● DESCRIPTION OF THE TASK:
Keep only those lines of the records that include the string "lithium".

-------- PROVIDED DATA --------

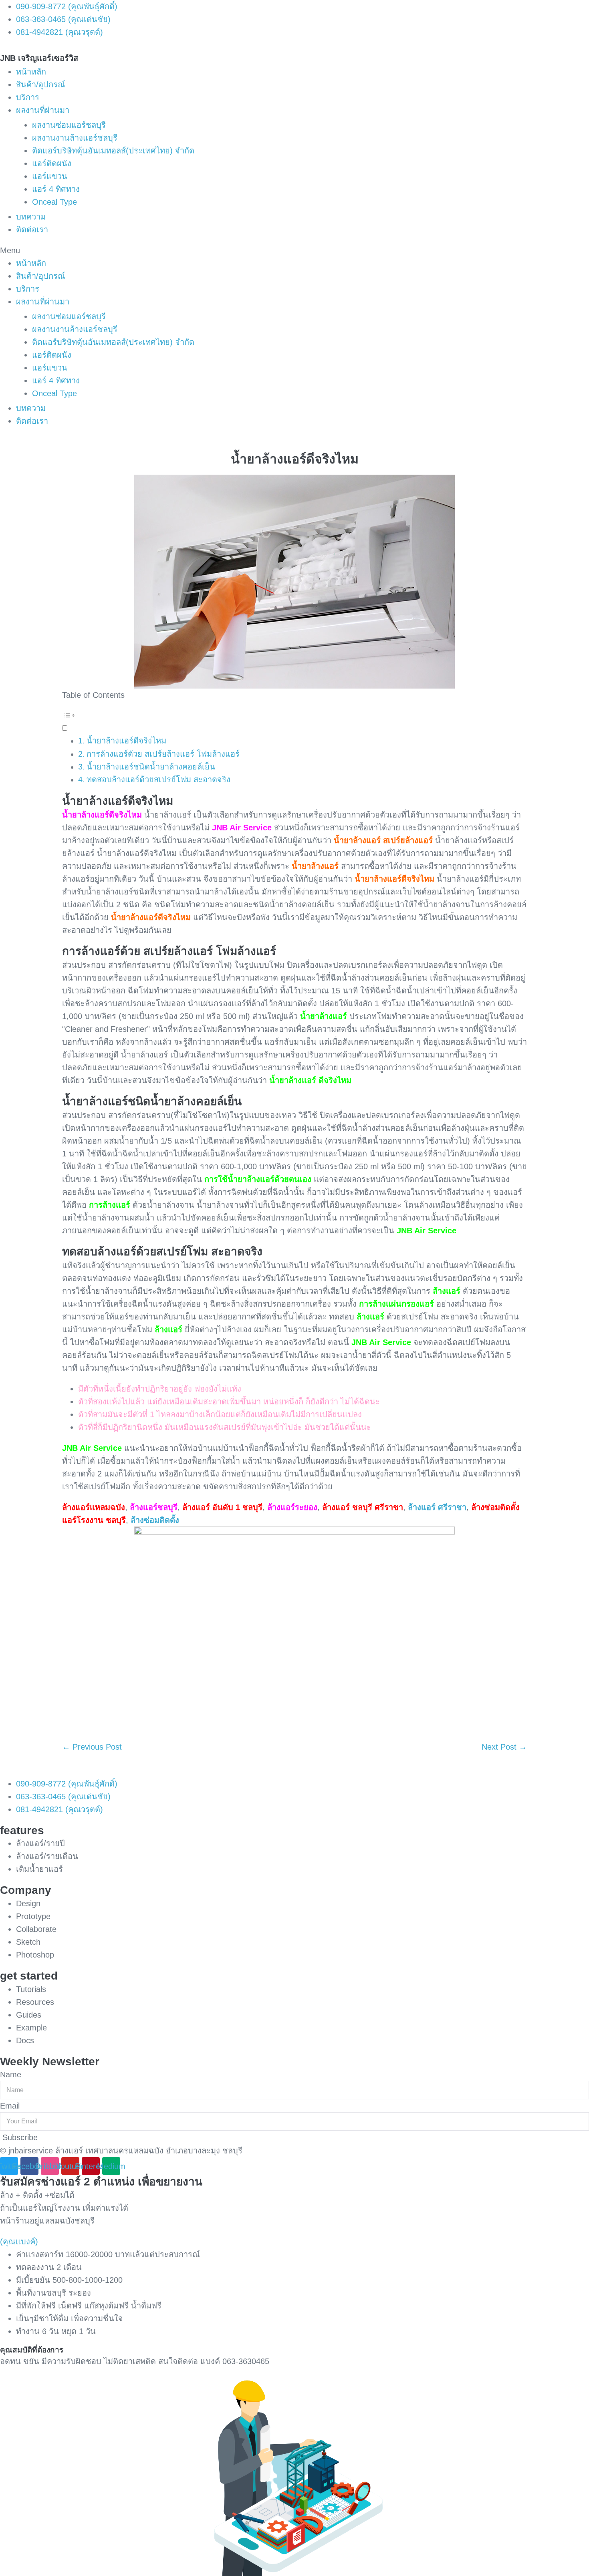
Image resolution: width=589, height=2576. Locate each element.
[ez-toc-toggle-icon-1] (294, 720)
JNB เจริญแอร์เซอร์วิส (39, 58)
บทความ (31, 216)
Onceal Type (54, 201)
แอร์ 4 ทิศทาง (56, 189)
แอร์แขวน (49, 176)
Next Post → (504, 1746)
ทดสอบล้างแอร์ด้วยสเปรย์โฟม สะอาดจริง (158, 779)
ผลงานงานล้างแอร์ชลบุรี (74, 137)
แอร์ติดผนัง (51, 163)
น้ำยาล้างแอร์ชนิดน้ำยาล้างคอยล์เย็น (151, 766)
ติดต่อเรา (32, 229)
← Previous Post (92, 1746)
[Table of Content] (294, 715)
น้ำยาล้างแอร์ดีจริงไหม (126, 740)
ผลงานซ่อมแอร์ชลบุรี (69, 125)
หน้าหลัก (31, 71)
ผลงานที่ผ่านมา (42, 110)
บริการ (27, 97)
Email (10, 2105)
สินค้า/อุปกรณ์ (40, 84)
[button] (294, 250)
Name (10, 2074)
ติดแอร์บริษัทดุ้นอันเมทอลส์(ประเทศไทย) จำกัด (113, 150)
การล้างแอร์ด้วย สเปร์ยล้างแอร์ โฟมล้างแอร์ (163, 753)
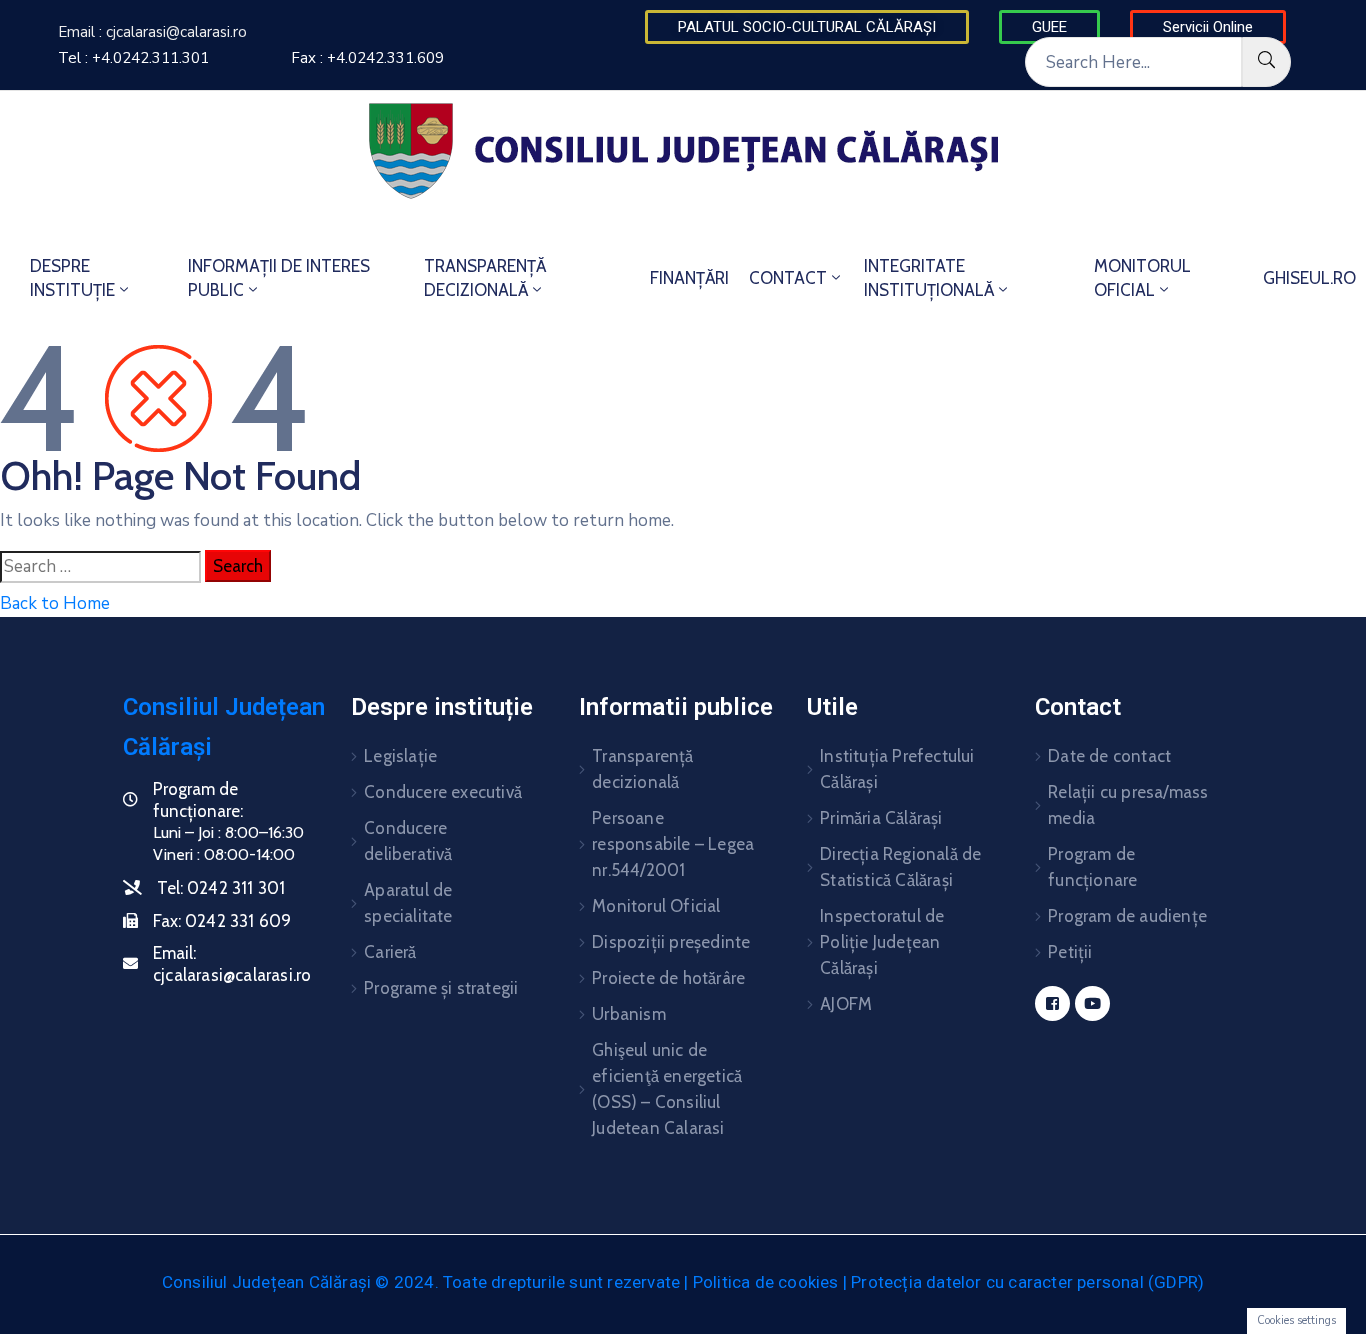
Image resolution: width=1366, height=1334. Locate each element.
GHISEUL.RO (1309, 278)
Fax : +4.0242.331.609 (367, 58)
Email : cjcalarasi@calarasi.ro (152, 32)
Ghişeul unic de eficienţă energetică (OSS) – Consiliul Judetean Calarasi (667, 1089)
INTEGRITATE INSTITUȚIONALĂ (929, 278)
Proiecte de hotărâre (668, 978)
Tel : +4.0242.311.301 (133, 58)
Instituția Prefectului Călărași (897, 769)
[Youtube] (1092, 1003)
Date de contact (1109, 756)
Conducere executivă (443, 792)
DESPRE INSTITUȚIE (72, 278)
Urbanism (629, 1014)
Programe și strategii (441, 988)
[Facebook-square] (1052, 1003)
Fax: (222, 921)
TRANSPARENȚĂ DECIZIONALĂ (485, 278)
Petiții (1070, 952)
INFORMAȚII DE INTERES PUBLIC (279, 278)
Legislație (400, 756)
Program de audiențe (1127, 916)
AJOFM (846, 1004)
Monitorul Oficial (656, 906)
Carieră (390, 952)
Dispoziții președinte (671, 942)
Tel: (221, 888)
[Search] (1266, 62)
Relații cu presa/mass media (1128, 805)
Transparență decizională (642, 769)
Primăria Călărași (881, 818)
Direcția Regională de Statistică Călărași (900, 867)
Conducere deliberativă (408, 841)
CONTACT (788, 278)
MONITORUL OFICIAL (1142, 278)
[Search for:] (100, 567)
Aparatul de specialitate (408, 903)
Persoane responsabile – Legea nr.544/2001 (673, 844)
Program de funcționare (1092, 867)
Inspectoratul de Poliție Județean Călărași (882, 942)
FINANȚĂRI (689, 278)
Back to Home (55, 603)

--------
-------- PROVIDED DATA --------

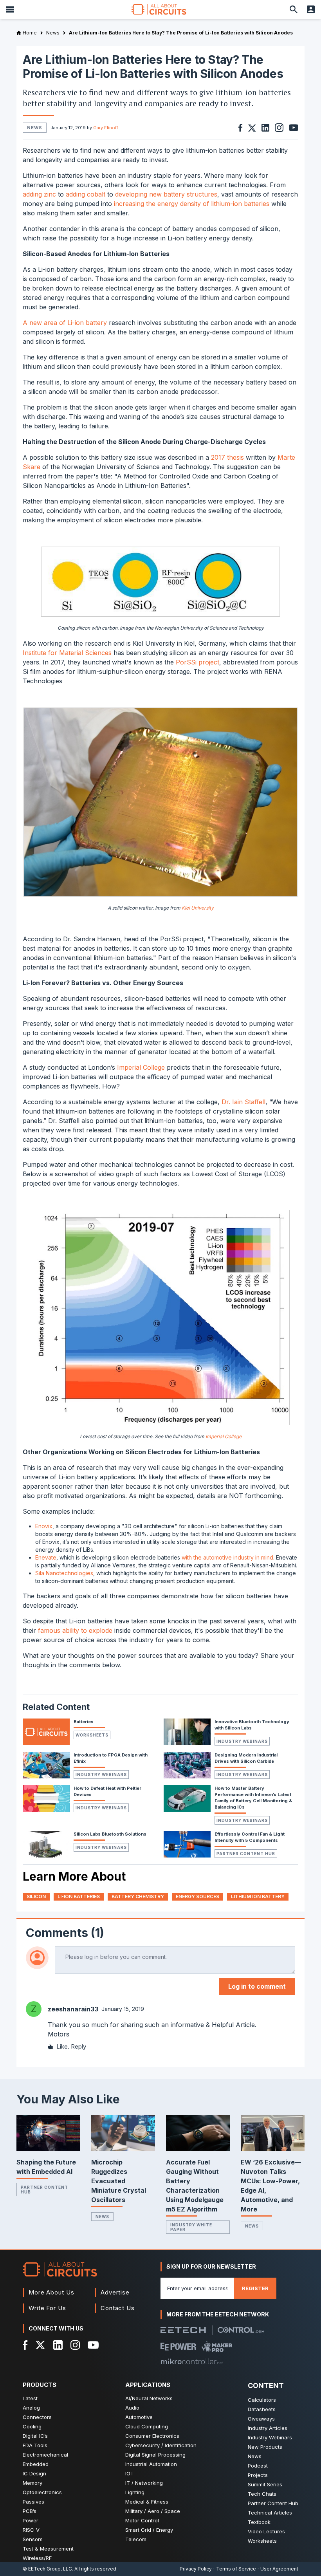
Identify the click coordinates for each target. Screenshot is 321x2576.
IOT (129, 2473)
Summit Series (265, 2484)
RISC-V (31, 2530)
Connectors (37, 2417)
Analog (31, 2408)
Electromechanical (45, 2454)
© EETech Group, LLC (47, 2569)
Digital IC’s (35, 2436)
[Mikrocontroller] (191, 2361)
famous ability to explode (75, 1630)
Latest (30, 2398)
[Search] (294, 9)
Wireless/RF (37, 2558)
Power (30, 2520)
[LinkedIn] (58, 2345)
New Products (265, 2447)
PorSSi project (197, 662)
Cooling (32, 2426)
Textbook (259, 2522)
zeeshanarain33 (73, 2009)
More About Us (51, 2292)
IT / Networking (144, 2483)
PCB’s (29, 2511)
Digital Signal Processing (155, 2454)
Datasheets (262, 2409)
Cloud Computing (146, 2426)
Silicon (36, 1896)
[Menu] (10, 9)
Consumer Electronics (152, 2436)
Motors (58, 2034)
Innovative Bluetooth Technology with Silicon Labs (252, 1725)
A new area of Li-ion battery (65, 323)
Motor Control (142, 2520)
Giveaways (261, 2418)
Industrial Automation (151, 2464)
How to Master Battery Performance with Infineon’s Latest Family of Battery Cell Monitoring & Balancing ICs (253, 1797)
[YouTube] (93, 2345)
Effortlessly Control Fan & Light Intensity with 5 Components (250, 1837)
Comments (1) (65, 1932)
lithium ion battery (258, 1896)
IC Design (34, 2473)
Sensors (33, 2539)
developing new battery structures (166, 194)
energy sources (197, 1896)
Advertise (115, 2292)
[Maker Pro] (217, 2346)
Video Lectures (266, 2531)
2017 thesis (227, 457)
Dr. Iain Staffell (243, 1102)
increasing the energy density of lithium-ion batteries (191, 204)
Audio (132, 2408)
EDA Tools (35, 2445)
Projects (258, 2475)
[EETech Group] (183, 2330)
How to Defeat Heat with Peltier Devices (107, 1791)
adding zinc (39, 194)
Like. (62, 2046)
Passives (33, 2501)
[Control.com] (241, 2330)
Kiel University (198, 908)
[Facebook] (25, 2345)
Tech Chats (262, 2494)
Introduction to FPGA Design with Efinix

--------

● RESPONSE AREA:
lithium ion battery (258, 1896)
increasing the energy density of lithium-ion batteries (191, 204)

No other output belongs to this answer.